已有研究表明,抑制miR-208a 可以改善HF 小鼠的心臟功能和生存率[41]。Zhou 等[42]應 用miRNA 微陣列分析發現DCM 小鼠和DCM 患者心肌的miR-208b 表達上調,進一步研究其對心臟重構的影響,發現miR-208b 過表達會導致心臟肥厚,ETS 類轉錄因子則是miR-208b 的潛在靶點,提示miR-208b 在心臟發育和生長中起重要作用。該研究表明,miR-208b 通過轉錄后基因表達調控參與DCM 的心肌重構過程和發病機制,因此miR-208b可能是DCM 的一個新治療靶點。
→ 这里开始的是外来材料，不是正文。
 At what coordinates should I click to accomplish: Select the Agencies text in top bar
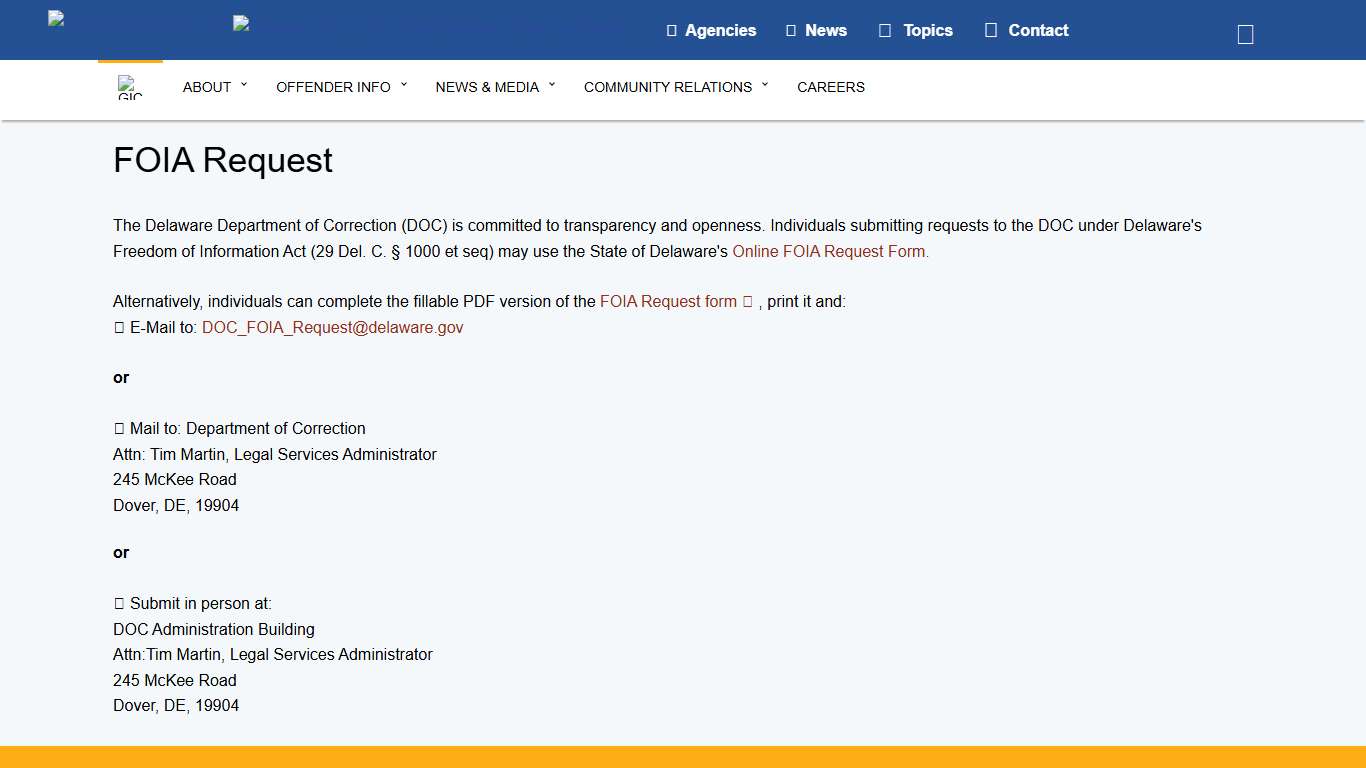pyautogui.click(x=720, y=31)
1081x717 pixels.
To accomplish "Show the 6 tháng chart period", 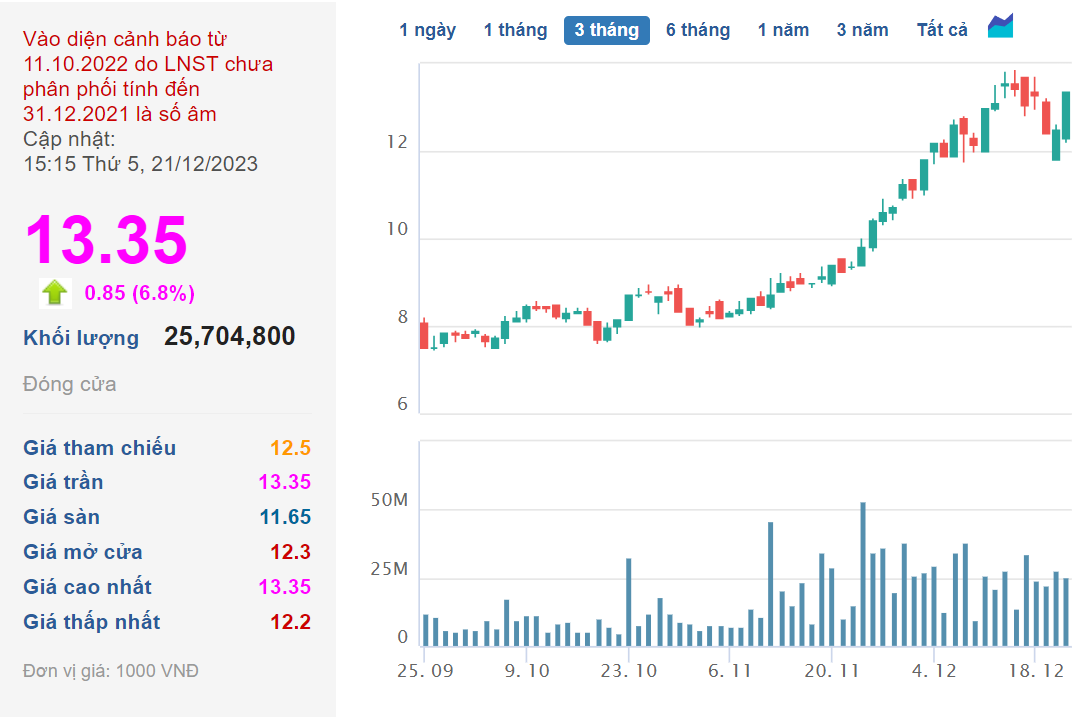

此外,Rubis' 等[43]發現外周血中與纖維化相關的miRNA 包括miR-21、miR-26、miR-29、miR-30 和miR-133a 在DCM 患者與對照組之間存在顯著差異,但在新發和慢性以及心肌纖維化和非心肌纖維化的DCM 患者中表達相似,其中miR-26 與胞外基質纖維化相關,miR-26和miR-30 與膠原體積分數相關,miR-133a 與細胞外基質代謝相關,miR-26 和miR-133a 與纖維化相關。但是該研究未在細胞或動物實驗模型中進一步探討miRNA 的作用機制。

3.3 ncRNA 對免疫炎癥的影響

CD4+T 細胞在DCM 患者中異常激活,可能與該疾病的免疫發病機制有關。Zeng 等[44]研究miRNA 失調是否與DCM 中CD4+T 細胞的激活有關,發現DCM 患者的CD4+T 細胞中miR-451a 水平顯著降低,而miR-451a 下調通過靶向轉錄因子Myc促進DCM 患者的CD4+T 細胞激活和增殖,因此,調控CD4+T 細胞中的miR-451a 表達可能成為一種治療DCM 的新方法。研究表明,心肌球來源細胞(cardiosphere-derived cells,CDC)能改善生理性單心室患者的心功能和預后,Hirai 等[45]確定CDC 在豬DCM 模型中的安全性和有效性后,在I 期臨床試驗中進一步評估了CDC 治療的安全性和對心功能的影響;進一步的機制研究揭示,CDC 改善心功能并減輕心肌纖維化歸功于其外泌體攜帶的miR-146a-5p 可抑制促炎細胞因子,此外,通過轉錄組學分析鑒定出CDC 來源外泌體中顯著富集的miRNA 主要包括miR-126-5p、miR-132、miR-146a-5p、miR-181b、miR-210 和miR-451,提示其可能通過激活內源性心臟修復機制誘導抗纖維化、抗凋亡和促血管生成。

4 總結與展望

不同類型的ncRNA 在DCM 中發揮不同的作用,而且它們之間也存在著相互作用。此外,樣本來源不同以及DCM 的復雜病因均可能影響轉錄組學結果,因此,大樣本多中心臨床研究和生物大數據分析都是必要的。雖然ncRNA 的作用廣泛,但目前關于其影響DCM 發生、進展和轉歸的機制仍知之甚少。目前關于ncRNA 與DCM 的大多數研究僅停留在轉錄組學和生物信息學分析階段,大樣本驗證及更深入的機制研究不夠,目前功能較為明確的多是miRNA,lnRNA 的研究相對較少,而cicRNA 的作用和機制幾乎未知。因此,今后的研究應結合臨床和生物信息學數據并通過基礎研究深入挖掘ncRNA 的作用機制,從而尋找更多有效的潛在標志物和治療靶點。此外,DCM 的異質性決定該疾病的發病機制極其復雜,在研究ncRNA 的調控機制時需要進一步對該疾病從病因上進行細分。